The expected response is a copy of every line in the entries below that includes the word "computer".

Segment Start: Exercise material

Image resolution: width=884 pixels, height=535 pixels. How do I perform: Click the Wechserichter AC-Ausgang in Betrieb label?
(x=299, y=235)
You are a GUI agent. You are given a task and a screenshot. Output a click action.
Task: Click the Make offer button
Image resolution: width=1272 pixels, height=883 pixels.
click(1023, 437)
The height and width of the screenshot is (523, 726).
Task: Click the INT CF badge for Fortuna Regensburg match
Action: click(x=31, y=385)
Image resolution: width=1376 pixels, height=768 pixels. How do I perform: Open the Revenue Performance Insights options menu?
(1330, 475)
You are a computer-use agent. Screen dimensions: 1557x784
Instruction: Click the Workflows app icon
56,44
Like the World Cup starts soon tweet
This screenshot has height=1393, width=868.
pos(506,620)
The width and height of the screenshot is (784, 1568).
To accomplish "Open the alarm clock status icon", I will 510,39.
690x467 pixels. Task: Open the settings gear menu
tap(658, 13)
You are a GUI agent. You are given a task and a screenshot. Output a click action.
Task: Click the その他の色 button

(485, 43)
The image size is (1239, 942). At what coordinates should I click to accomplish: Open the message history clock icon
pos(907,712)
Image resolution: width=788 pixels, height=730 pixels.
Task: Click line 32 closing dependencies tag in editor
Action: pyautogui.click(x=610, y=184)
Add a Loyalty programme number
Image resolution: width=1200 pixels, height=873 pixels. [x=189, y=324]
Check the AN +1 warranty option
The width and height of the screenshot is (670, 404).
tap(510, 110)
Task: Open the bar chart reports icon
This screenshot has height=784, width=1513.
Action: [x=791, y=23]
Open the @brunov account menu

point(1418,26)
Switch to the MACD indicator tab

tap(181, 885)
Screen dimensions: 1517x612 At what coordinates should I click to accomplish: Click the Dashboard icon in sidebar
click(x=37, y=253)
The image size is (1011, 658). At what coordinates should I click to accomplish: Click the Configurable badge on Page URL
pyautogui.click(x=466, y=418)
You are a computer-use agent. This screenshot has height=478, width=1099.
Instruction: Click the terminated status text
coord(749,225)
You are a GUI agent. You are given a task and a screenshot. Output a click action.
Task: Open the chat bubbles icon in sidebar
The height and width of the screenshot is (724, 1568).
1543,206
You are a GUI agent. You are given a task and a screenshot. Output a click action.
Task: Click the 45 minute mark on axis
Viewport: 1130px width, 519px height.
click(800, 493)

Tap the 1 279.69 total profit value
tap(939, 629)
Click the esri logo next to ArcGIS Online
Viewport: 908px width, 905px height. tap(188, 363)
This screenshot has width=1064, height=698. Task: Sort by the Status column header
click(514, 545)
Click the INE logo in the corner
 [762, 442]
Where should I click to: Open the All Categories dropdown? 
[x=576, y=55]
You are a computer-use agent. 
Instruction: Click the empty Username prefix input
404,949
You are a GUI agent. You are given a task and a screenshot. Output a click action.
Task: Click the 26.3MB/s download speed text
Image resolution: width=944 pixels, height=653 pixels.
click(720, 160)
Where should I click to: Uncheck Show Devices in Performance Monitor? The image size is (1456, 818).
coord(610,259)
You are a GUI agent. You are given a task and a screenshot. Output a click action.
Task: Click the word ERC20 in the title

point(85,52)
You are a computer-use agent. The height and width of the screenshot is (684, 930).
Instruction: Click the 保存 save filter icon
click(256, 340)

Segment End: Exercise material

## Output of the exercise
You are a computer-use agent. Screen dimensions: 1557x784
You are a computer-use agent. This screenshot has height=478, width=1099.
You are a computer-use agent. 
You are a computer-use agent. The height and width of the screenshot is (684, 930).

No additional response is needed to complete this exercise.